** Task details **
Note how many lines in the entries contain the string "history", then give that number and nothing else.
===== Material for the task =====
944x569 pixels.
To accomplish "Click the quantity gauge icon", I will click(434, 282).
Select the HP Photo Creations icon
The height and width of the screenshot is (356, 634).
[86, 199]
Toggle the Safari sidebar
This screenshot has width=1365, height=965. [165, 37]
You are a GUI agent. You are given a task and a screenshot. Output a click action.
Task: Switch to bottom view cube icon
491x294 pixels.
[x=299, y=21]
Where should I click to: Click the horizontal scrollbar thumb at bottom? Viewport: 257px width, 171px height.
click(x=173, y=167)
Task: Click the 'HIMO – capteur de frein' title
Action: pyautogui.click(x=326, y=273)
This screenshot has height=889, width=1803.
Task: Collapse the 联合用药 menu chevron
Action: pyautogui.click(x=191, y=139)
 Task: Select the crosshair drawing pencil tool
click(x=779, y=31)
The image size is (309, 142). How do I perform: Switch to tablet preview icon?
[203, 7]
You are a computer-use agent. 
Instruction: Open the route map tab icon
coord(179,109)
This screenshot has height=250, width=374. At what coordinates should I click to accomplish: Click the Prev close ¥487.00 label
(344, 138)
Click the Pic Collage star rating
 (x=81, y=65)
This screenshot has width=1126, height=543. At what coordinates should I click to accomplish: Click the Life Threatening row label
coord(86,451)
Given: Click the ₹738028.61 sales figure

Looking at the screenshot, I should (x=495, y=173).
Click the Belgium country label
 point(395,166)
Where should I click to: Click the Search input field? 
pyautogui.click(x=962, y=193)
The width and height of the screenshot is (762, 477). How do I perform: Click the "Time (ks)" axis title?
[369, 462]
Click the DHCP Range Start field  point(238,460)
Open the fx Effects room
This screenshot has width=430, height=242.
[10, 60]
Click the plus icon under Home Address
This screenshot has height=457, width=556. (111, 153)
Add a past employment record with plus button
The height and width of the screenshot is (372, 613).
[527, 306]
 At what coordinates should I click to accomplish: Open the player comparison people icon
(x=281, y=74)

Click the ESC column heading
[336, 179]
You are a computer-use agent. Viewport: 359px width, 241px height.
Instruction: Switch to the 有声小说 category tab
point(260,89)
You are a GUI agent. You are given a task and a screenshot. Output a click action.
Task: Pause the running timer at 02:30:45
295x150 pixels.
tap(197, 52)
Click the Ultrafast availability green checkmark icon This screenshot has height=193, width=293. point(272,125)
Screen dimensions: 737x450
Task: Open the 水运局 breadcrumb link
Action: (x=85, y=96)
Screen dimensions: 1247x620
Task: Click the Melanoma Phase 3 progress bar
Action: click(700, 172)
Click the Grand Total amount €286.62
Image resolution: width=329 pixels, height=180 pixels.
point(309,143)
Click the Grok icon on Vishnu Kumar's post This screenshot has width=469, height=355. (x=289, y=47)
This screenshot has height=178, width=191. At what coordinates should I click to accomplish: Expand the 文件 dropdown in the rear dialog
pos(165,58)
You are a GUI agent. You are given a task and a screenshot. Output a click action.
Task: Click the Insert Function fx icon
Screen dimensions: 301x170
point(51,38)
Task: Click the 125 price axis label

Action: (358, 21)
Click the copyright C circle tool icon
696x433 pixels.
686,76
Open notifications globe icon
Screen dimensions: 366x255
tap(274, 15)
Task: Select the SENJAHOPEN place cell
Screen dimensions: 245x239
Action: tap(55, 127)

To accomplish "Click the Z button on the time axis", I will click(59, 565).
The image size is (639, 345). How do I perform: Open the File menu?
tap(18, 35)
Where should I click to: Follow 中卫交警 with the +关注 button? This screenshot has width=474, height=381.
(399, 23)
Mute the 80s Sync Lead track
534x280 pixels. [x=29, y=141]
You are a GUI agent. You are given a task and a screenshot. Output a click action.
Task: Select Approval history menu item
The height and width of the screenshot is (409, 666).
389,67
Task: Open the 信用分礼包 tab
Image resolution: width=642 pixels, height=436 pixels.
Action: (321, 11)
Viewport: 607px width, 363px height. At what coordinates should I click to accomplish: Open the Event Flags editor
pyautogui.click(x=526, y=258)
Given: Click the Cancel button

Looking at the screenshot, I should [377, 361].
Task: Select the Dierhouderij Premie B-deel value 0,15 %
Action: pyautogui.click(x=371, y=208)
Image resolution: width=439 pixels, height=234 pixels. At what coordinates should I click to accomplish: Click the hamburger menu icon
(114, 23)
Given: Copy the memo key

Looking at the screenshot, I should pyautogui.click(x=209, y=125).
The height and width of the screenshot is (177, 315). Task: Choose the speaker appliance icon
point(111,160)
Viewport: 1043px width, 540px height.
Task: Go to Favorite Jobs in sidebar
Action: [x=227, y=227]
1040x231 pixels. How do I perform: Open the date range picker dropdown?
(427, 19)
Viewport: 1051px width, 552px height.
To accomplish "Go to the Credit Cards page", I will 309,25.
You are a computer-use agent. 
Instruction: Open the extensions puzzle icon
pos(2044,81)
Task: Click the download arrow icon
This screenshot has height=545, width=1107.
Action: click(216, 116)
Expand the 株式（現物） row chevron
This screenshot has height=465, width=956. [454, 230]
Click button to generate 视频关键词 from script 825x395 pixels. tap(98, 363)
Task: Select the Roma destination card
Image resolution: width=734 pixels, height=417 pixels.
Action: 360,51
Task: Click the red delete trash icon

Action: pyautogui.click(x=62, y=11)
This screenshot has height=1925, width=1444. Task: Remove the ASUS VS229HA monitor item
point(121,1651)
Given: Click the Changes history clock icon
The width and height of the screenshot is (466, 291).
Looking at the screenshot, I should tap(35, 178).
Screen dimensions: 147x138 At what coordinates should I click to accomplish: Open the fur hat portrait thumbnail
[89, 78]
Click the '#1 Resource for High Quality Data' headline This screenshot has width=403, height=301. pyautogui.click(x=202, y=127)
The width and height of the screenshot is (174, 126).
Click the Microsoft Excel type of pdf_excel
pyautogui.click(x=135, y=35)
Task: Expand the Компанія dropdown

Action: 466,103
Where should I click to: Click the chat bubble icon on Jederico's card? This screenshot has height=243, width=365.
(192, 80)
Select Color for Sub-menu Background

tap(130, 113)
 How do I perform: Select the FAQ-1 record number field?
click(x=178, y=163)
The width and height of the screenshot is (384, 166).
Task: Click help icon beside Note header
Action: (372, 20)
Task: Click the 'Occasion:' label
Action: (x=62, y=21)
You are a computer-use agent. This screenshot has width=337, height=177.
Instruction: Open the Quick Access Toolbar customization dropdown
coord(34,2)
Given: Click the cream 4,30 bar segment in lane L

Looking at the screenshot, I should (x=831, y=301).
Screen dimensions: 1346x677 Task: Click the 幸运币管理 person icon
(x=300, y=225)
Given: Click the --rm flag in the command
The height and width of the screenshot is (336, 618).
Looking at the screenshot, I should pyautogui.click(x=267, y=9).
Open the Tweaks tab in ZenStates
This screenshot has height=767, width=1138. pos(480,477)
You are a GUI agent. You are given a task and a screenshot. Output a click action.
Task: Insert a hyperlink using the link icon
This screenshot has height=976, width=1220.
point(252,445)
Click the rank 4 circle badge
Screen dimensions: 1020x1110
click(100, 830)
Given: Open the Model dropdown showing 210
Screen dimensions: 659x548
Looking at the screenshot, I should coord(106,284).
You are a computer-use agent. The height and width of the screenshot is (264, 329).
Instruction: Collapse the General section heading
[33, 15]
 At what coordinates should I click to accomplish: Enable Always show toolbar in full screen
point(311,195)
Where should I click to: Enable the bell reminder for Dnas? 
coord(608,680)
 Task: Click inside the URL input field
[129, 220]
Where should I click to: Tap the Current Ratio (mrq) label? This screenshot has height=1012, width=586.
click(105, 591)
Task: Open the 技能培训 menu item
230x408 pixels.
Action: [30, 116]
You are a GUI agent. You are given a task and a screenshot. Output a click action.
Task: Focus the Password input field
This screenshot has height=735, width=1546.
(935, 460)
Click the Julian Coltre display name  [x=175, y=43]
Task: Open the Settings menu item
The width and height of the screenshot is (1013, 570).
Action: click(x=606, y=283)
=====
** Task result **
2